Your instructions:
When you reach the line containing "Where should I" in the records below, set it down exactly, together with every later line through the end, but not the pictures.

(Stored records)

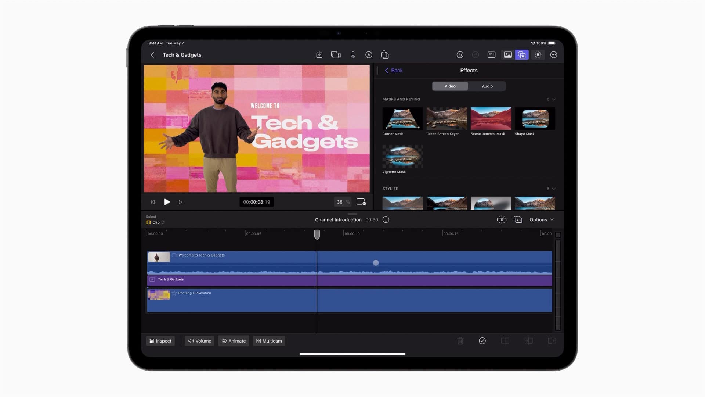Tap the voiceover microphone icon

(x=353, y=55)
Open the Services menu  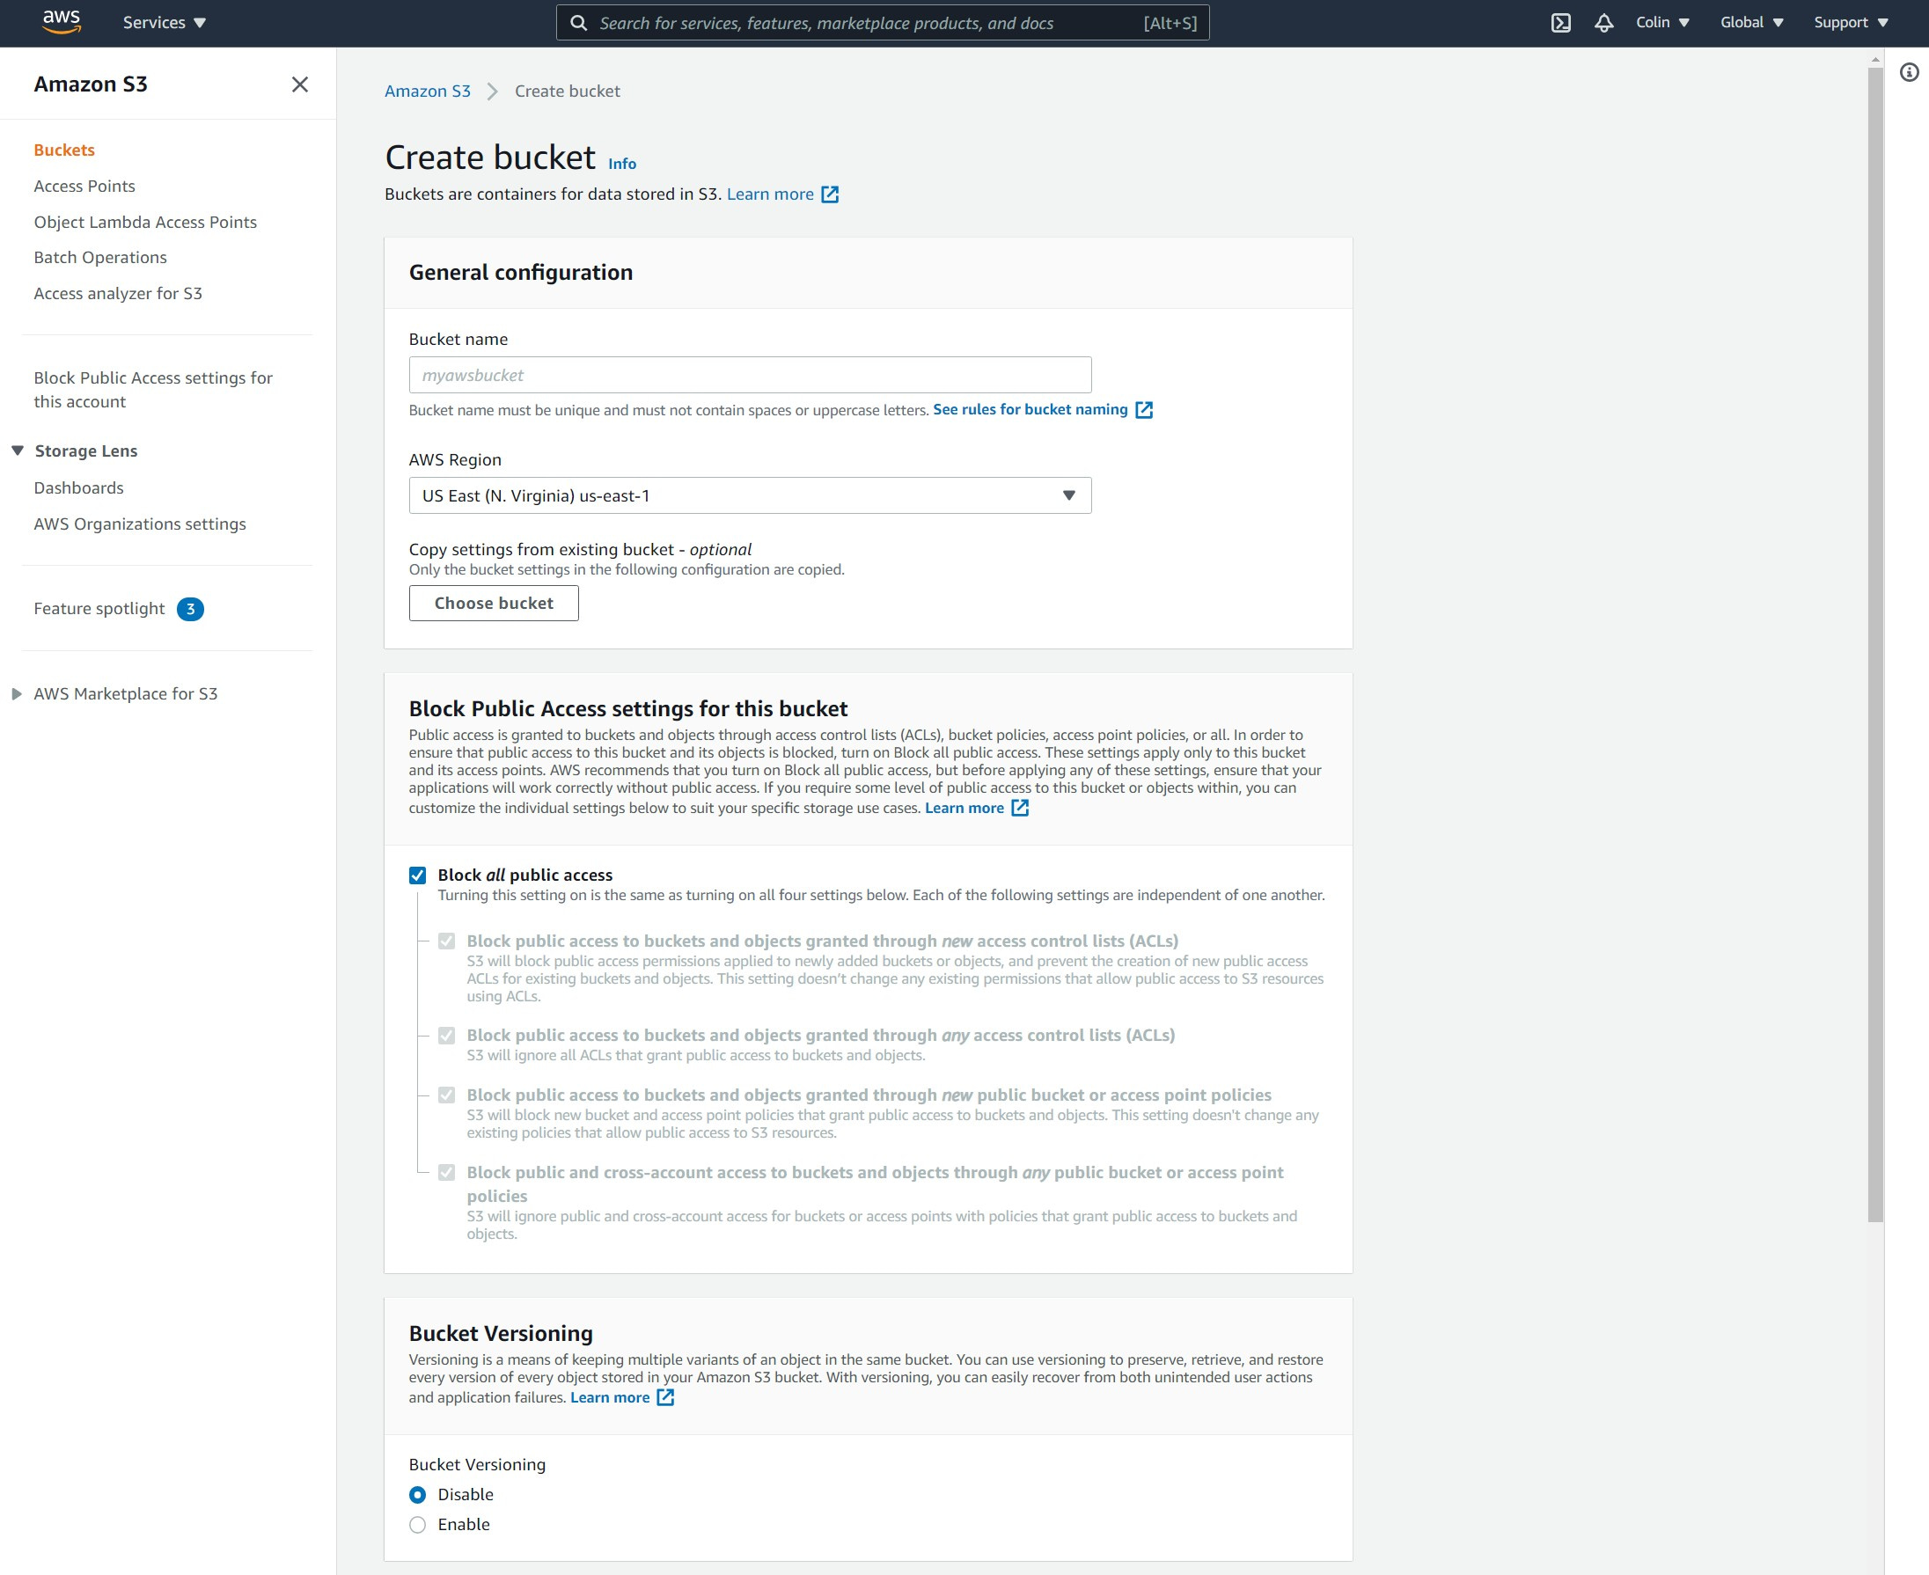click(164, 22)
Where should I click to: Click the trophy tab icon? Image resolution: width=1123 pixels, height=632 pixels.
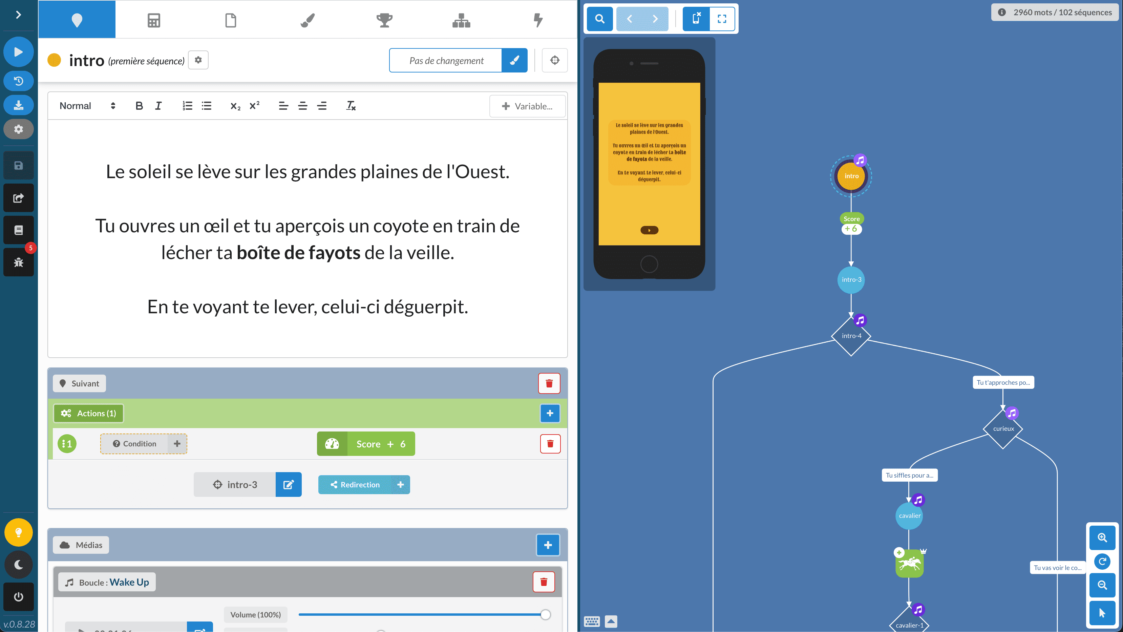tap(384, 20)
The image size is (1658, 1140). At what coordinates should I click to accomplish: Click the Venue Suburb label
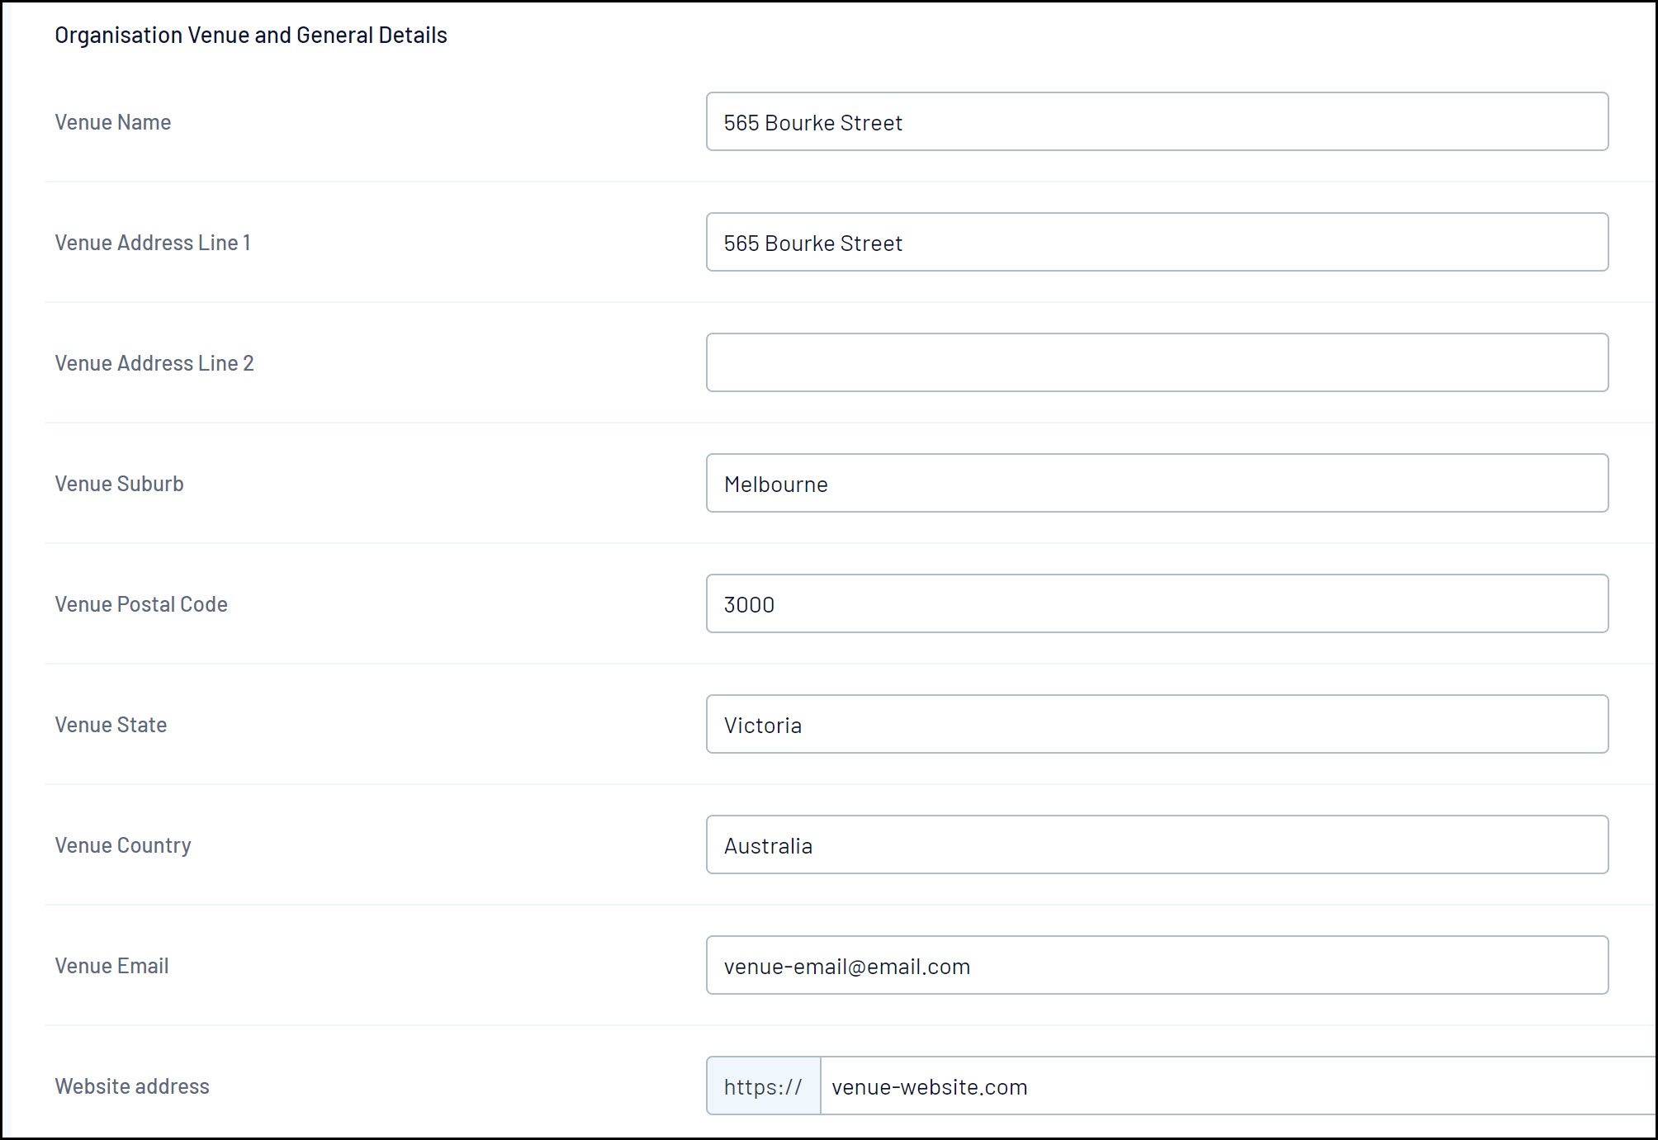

Exercise answer:
Where should I click to: Click the trophy tab icon? Image resolution: width=1123 pixels, height=632 pixels.
tap(384, 20)
The image size is (1658, 1140). At what coordinates should I click to accomplish: Click the Venue Suburb label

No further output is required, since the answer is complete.